Ni tradicionalista por sistema, ni revolucionario por moda, es lo que precisa no ser para pensar con acierto y rectitud.
Huélgome mucho de haber alcanzado el siglo XX. Me parece muy cómoda la moderna levita, y en Dios y en mi ánima juro que no haría nada por restablecer el coselete u otras viejas indumentarias. Creo en el progreso, amo la libertad y ansío que el género humano logre realizar, en cuanto sea posible dentro de su natural limitación, el ideal de paz, de harmonía y de justicia porque suspira perpetuamente.

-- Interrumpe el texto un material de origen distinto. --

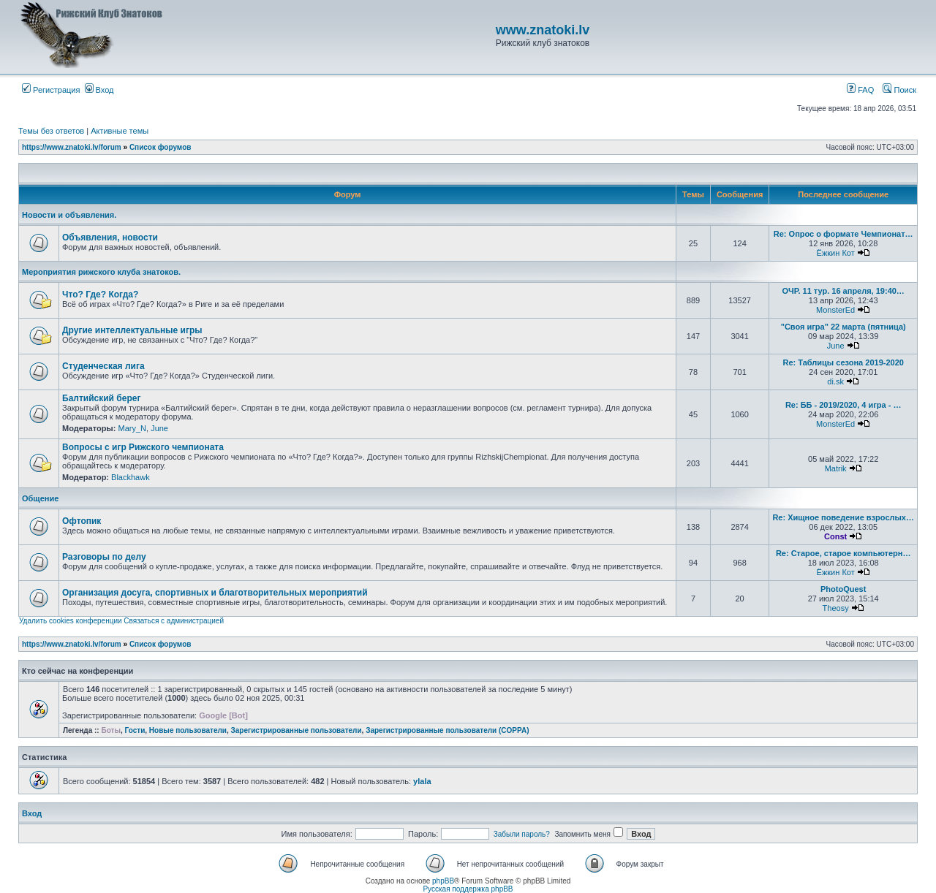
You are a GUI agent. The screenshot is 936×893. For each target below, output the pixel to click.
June (836, 345)
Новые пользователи (188, 730)
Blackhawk (130, 477)
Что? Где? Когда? (100, 294)
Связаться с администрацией (174, 621)
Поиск (899, 90)
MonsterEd (835, 309)
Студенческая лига (103, 366)
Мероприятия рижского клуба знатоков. (101, 271)
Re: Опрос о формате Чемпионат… (843, 233)
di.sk (835, 381)
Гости (135, 730)
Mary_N (132, 428)
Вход (99, 90)
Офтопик (81, 521)
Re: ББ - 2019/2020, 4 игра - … (843, 404)
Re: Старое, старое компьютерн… (843, 553)
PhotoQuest (843, 589)
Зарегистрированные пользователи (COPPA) (447, 730)
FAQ (860, 90)
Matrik (836, 468)
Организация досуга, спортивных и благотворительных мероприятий (215, 593)
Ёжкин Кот (836, 252)
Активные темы (119, 130)
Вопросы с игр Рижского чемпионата (143, 447)
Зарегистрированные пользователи (296, 730)
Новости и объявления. (69, 214)
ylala (422, 781)
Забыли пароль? (522, 834)
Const (835, 536)
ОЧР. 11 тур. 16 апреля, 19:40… (843, 290)
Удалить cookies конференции (70, 621)
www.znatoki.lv (542, 30)
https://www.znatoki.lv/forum (71, 147)
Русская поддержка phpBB (468, 889)
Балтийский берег (101, 398)
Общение (40, 498)
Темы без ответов (51, 130)
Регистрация (51, 90)
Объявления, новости (110, 237)
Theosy (836, 608)
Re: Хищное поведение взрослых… (843, 517)
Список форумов (160, 147)
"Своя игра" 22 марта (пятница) (843, 326)
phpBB (443, 881)
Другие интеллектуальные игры (132, 330)
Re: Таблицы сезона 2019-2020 (842, 362)
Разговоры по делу (104, 557)
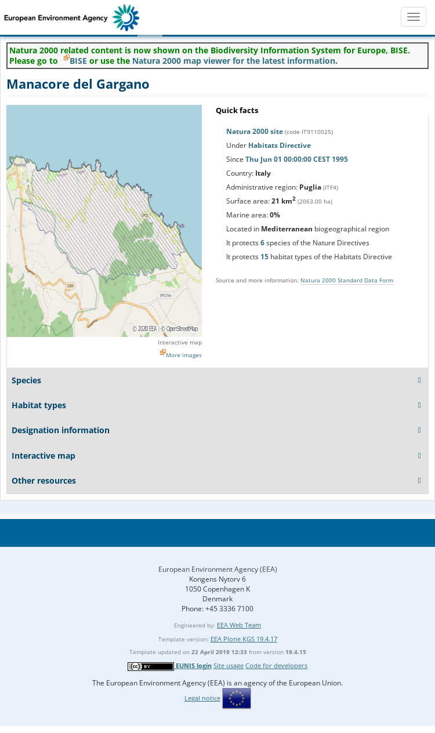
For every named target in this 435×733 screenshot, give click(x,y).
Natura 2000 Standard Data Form (346, 280)
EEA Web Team (239, 624)
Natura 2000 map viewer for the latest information (233, 60)
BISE (78, 60)
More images (184, 355)
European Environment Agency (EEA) (217, 569)
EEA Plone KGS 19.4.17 (244, 638)
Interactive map (180, 342)
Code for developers (276, 665)
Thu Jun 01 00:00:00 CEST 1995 (296, 159)
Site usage (228, 665)
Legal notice (202, 698)
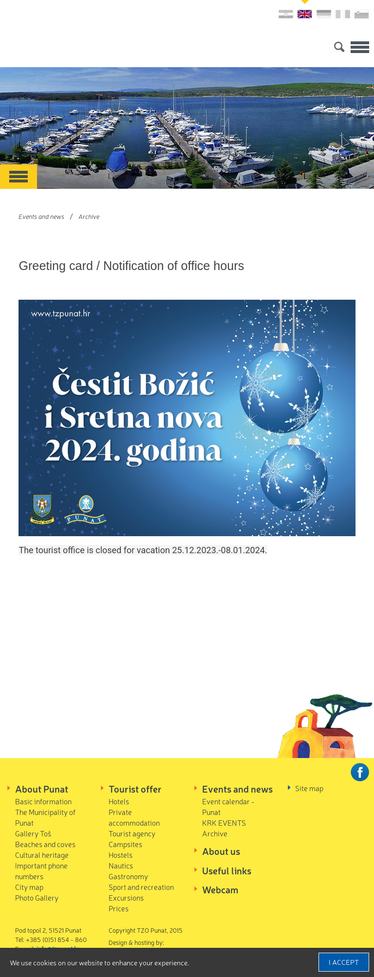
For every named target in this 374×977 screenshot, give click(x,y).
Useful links (226, 870)
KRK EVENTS (224, 822)
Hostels (120, 855)
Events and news (41, 216)
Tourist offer (135, 788)
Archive (88, 216)
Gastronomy (128, 876)
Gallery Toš (33, 833)
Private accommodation (134, 817)
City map (29, 887)
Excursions (126, 897)
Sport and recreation (141, 887)
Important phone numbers (41, 870)
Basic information (43, 801)
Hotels (119, 801)
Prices (119, 908)
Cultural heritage (42, 855)
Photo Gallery (36, 897)
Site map (309, 788)
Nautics (121, 865)
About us (221, 851)
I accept (344, 962)
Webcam (220, 889)
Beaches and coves (45, 844)
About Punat (41, 788)
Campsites (125, 844)
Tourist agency (132, 833)
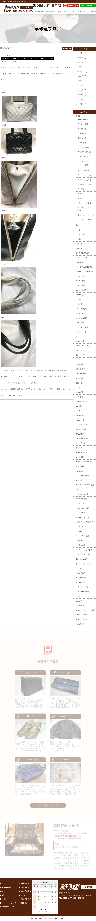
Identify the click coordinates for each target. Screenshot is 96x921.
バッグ (78, 230)
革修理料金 (39, 11)
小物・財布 (6, 887)
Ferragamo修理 (81, 309)
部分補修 (79, 244)
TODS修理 (79, 568)
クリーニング (80, 503)
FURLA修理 (80, 624)
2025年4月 (79, 99)
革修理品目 (28, 11)
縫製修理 (79, 383)
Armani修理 (80, 420)
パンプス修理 (80, 513)
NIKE (77, 489)
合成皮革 (79, 601)
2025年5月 (79, 95)
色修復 (78, 596)
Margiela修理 (80, 471)
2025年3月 (79, 104)
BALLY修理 (80, 434)
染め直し (51, 58)
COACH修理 (80, 285)
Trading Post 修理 (82, 536)
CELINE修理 (80, 281)
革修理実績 (50, 11)
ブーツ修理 (80, 457)
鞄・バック (6, 891)
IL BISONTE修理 (82, 327)
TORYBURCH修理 (82, 425)
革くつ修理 (82, 138)
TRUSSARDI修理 (82, 438)
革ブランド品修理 (40, 58)
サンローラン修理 (82, 476)
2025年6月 (79, 90)
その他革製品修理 (84, 184)
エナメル (79, 336)
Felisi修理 (79, 397)
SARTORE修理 (81, 452)
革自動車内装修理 (84, 152)
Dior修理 (79, 406)
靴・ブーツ (6, 895)
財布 (79, 198)
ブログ (78, 116)
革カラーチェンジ (27, 58)
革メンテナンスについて (85, 522)
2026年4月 (79, 53)
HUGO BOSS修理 (82, 508)
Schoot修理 (80, 582)
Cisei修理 (79, 531)
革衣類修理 (82, 143)
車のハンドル (80, 355)
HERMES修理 (83, 120)
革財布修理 (82, 129)
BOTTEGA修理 (83, 170)
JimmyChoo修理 (82, 332)
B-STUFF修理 (81, 429)
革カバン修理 (6, 58)
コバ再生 (79, 239)
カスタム (79, 387)
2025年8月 (79, 81)
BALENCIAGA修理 (82, 253)
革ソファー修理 (83, 147)
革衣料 (4, 899)
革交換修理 (80, 378)
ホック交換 (80, 466)
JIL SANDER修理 (82, 587)
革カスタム (80, 448)
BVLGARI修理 (81, 290)
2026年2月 (79, 62)
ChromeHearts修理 (83, 346)
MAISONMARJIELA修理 (84, 267)
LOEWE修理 (80, 276)
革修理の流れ (61, 11)
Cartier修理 (84, 165)
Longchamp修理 (81, 318)
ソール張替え (80, 443)
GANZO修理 (80, 415)
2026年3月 (79, 58)
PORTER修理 (81, 578)
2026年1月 (79, 67)
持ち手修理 (80, 364)
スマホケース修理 (82, 591)
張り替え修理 (80, 313)
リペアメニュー (83, 189)
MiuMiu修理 (80, 341)
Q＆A (72, 11)
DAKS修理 (79, 540)
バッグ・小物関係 (84, 203)
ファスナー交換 (81, 258)
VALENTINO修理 (82, 494)
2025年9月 (79, 76)
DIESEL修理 (80, 369)
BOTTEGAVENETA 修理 (84, 272)
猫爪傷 (78, 299)
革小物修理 (82, 133)
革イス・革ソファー (10, 903)
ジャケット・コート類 (86, 215)
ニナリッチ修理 (81, 615)
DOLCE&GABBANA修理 (85, 485)
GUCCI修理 (80, 234)
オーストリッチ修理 (83, 564)
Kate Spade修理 (81, 559)
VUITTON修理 (83, 157)
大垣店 (80, 194)
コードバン (80, 411)
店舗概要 (93, 11)
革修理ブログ (81, 11)
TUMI (78, 360)
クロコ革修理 (80, 573)
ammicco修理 (80, 545)
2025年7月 (79, 85)
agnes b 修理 (80, 527)
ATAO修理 (79, 392)
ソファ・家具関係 (84, 220)
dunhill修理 (80, 605)
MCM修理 (79, 480)
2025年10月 (80, 72)
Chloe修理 (79, 295)
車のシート (80, 350)
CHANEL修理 (16, 58)
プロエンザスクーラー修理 (85, 610)
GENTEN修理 (81, 374)
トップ (18, 11)
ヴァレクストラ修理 (83, 554)
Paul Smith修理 (81, 499)
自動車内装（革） (9, 907)
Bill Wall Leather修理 (83, 517)
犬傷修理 (79, 304)
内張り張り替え (81, 248)
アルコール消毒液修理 (84, 550)
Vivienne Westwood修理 (84, 462)
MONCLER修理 (81, 619)
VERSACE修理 (81, 401)
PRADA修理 (80, 262)
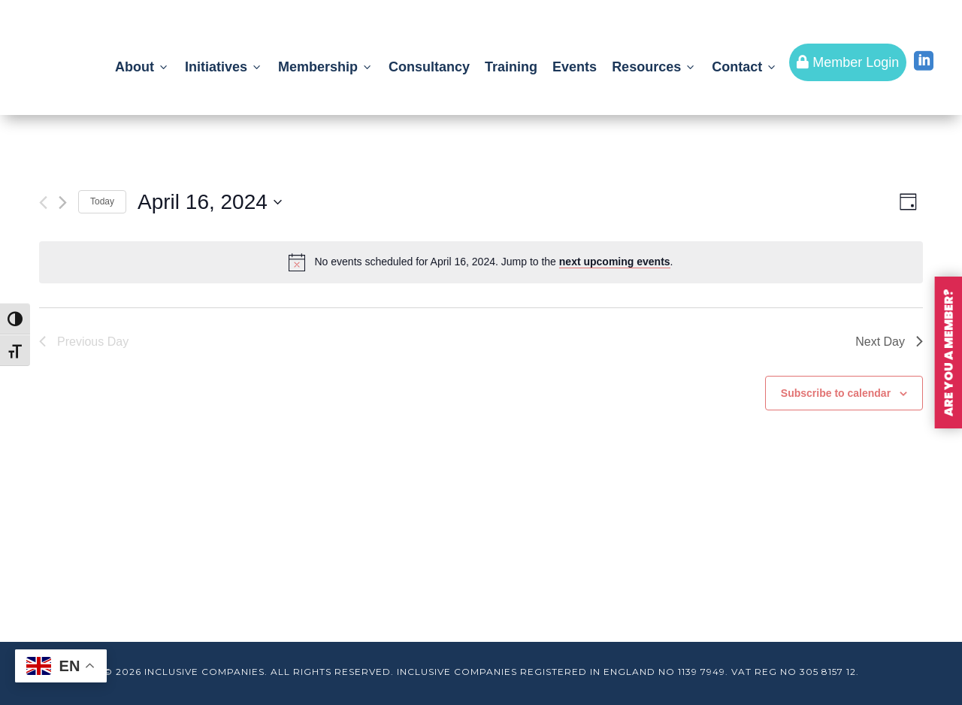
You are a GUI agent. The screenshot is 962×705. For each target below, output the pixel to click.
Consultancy (429, 66)
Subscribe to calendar (836, 393)
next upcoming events (614, 262)
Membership (326, 66)
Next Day (889, 341)
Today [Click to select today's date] (102, 201)
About (142, 66)
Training (511, 66)
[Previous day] (43, 202)
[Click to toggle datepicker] (210, 202)
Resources (654, 66)
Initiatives (224, 66)
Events (574, 66)
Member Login (848, 62)
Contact (745, 66)
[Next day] (63, 202)
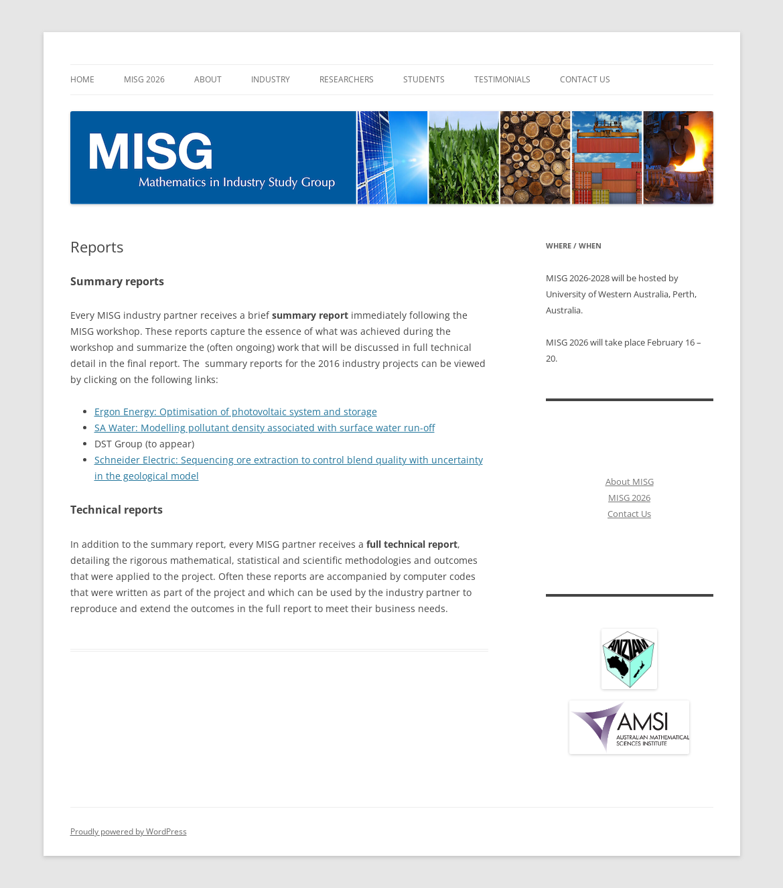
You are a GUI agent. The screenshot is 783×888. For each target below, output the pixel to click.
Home (82, 79)
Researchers (346, 79)
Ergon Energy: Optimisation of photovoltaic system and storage (235, 411)
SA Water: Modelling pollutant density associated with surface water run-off (264, 427)
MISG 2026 (144, 79)
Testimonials (502, 79)
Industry (270, 79)
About (208, 79)
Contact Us (585, 79)
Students (424, 79)
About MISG (630, 481)
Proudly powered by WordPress (128, 831)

Pero ¡pardiez! que no había argumento que me convenza de que tengo la obligación de tirar del carro de cualquier zurcidor de disparates que con talento o fortuna logre propagar sus doctrinas o adquirir celebridad y universal renombre.
Quédese eso para los inconscientes especuladores al uso, de los cuales puede decirse lo que de sí propio dice en El monaguillo el alguacil libre-pensador de Grijota: que no piensan en na.
Enero, 1901
Se han respetado las cursivas del original.
Tomado de El Fígaro, Año XVII, Núm.3, Habana 20 de enero de 1901, p.26.